• **Goal of the exercise**: Copy out each row below that contains the string "icon". Treat the match as case-sensitive.

• **Records shown**:

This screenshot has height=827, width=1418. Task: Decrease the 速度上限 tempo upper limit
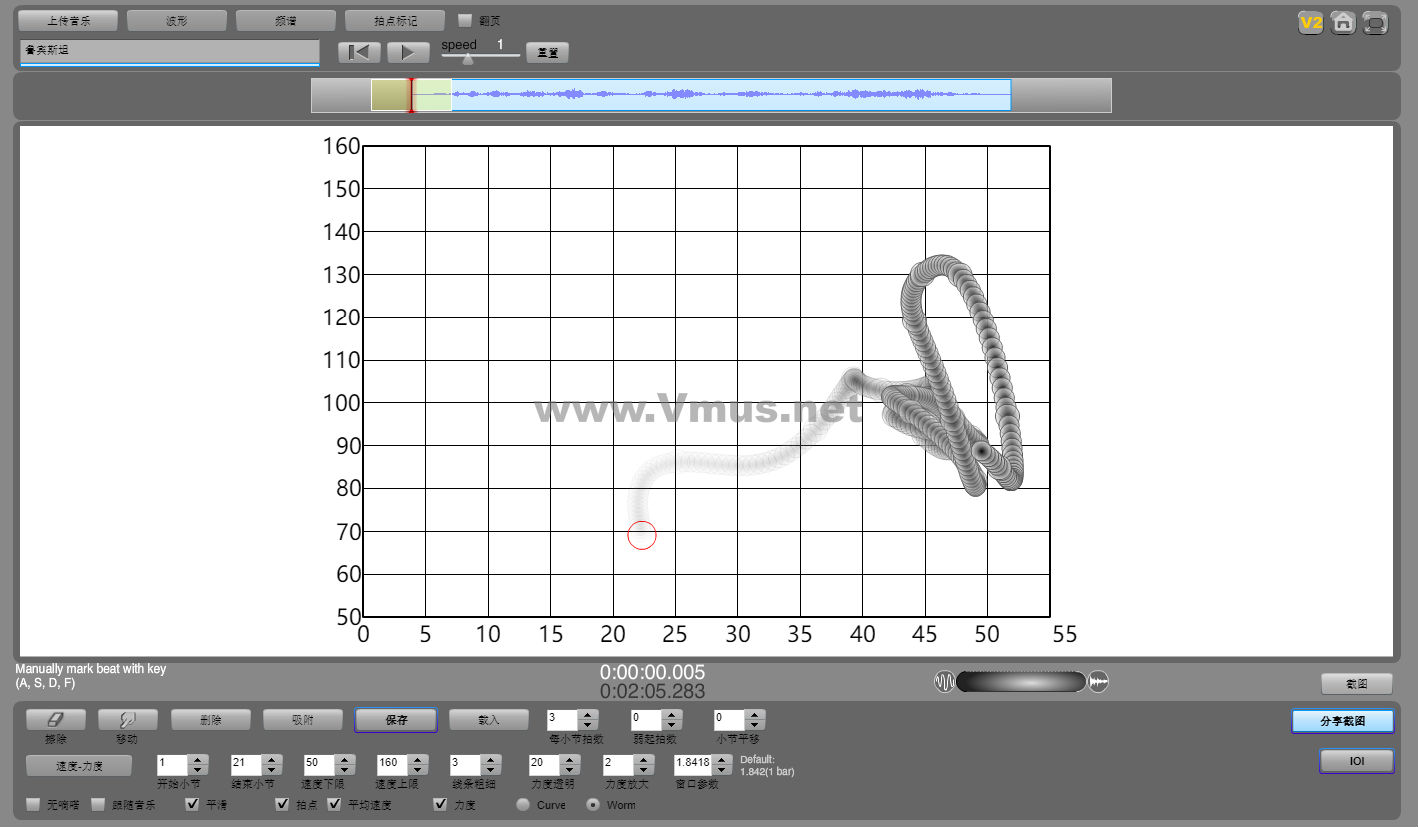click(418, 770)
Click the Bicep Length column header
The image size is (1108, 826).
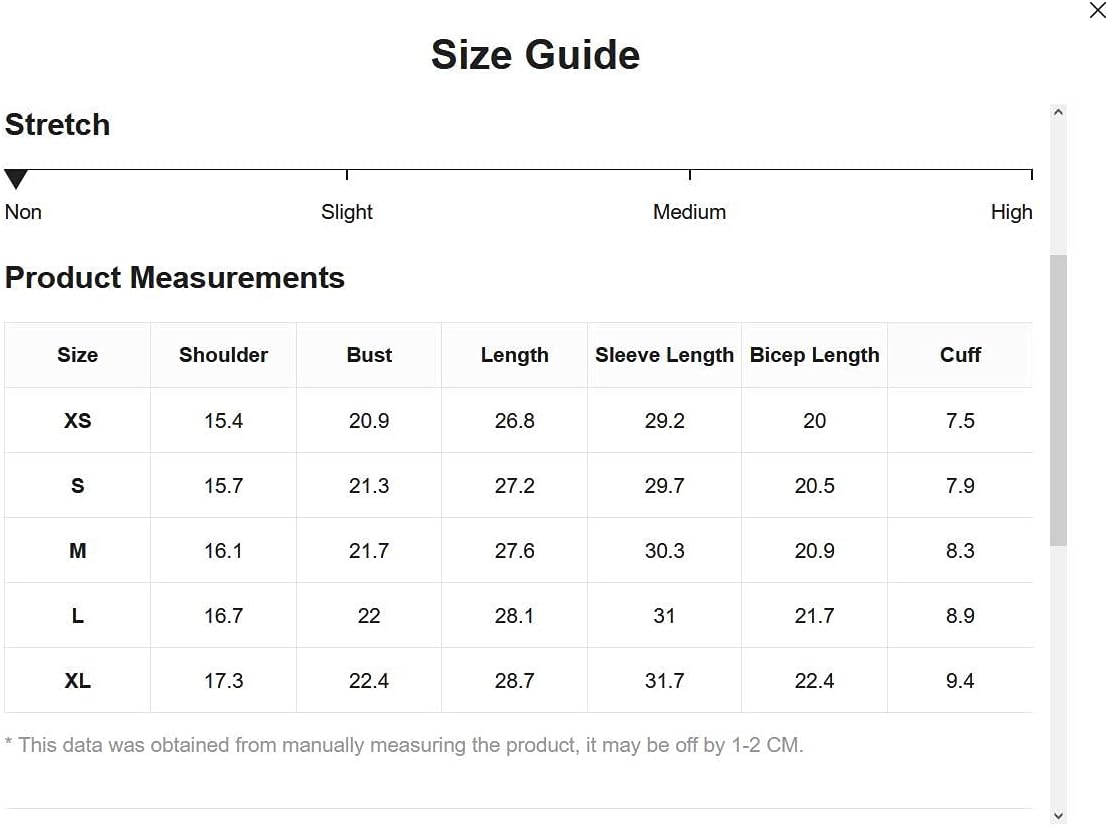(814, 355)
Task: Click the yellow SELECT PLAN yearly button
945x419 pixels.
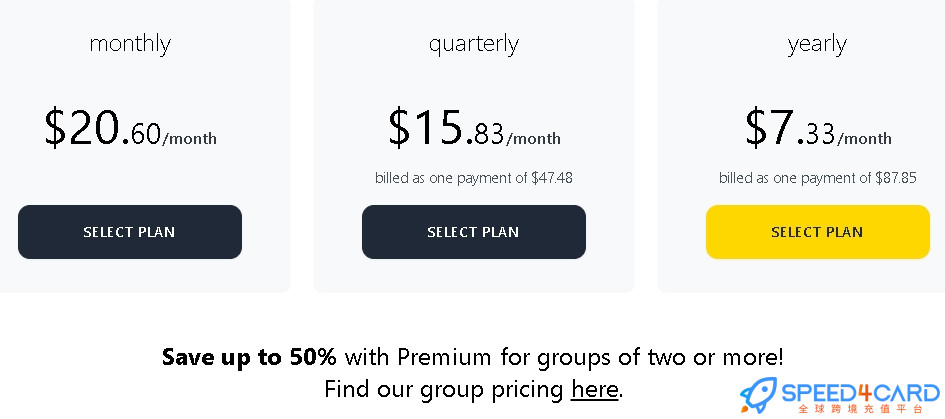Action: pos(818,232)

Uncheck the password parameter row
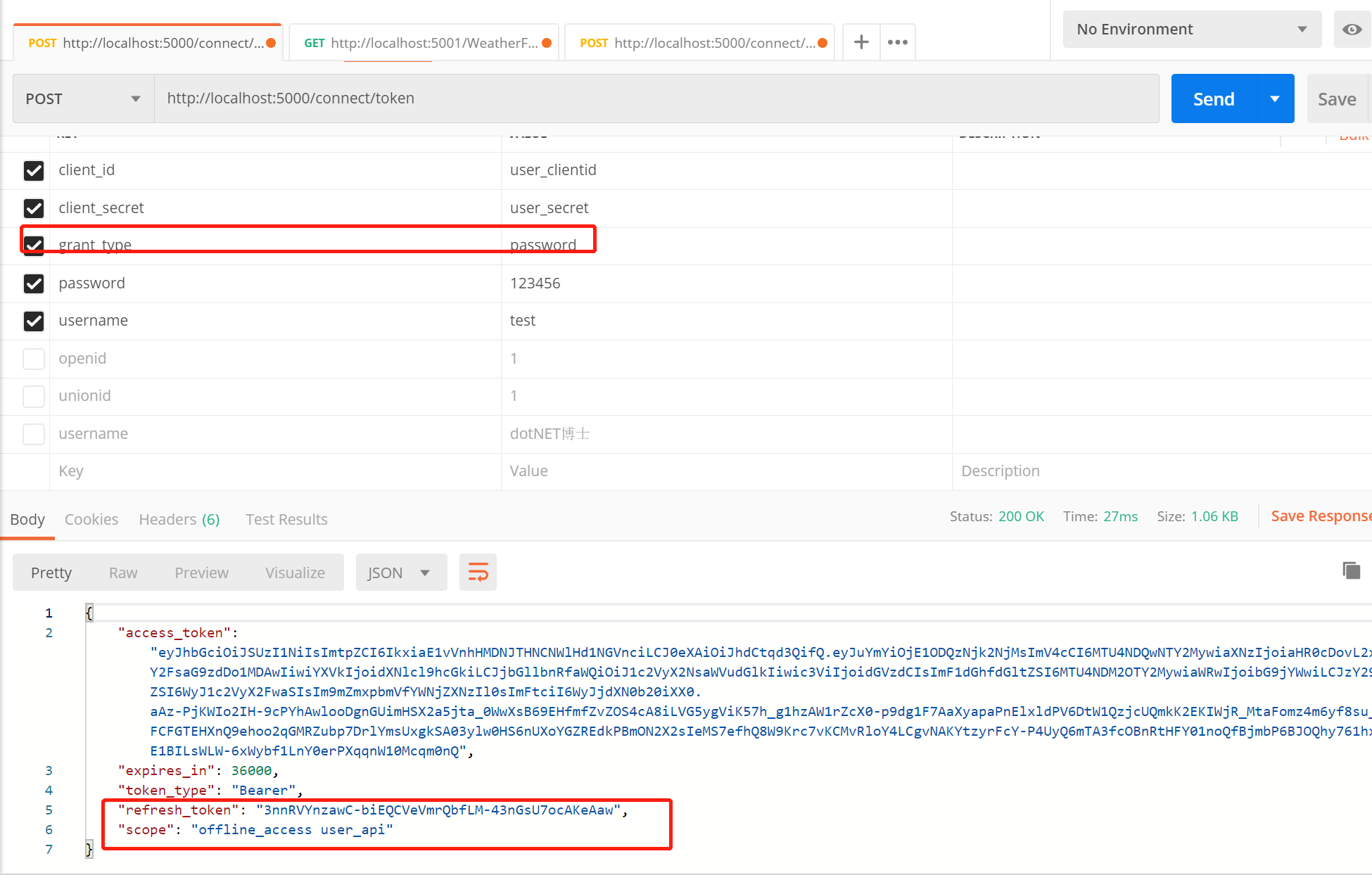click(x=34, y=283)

...

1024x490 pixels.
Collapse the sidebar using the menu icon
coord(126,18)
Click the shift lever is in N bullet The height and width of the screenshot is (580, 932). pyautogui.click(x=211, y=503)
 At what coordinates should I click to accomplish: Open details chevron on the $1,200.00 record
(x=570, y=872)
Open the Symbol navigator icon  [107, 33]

• **Final result**:
Collapse the sidebar using the menu icon
Open the Symbol navigator icon  [107, 33]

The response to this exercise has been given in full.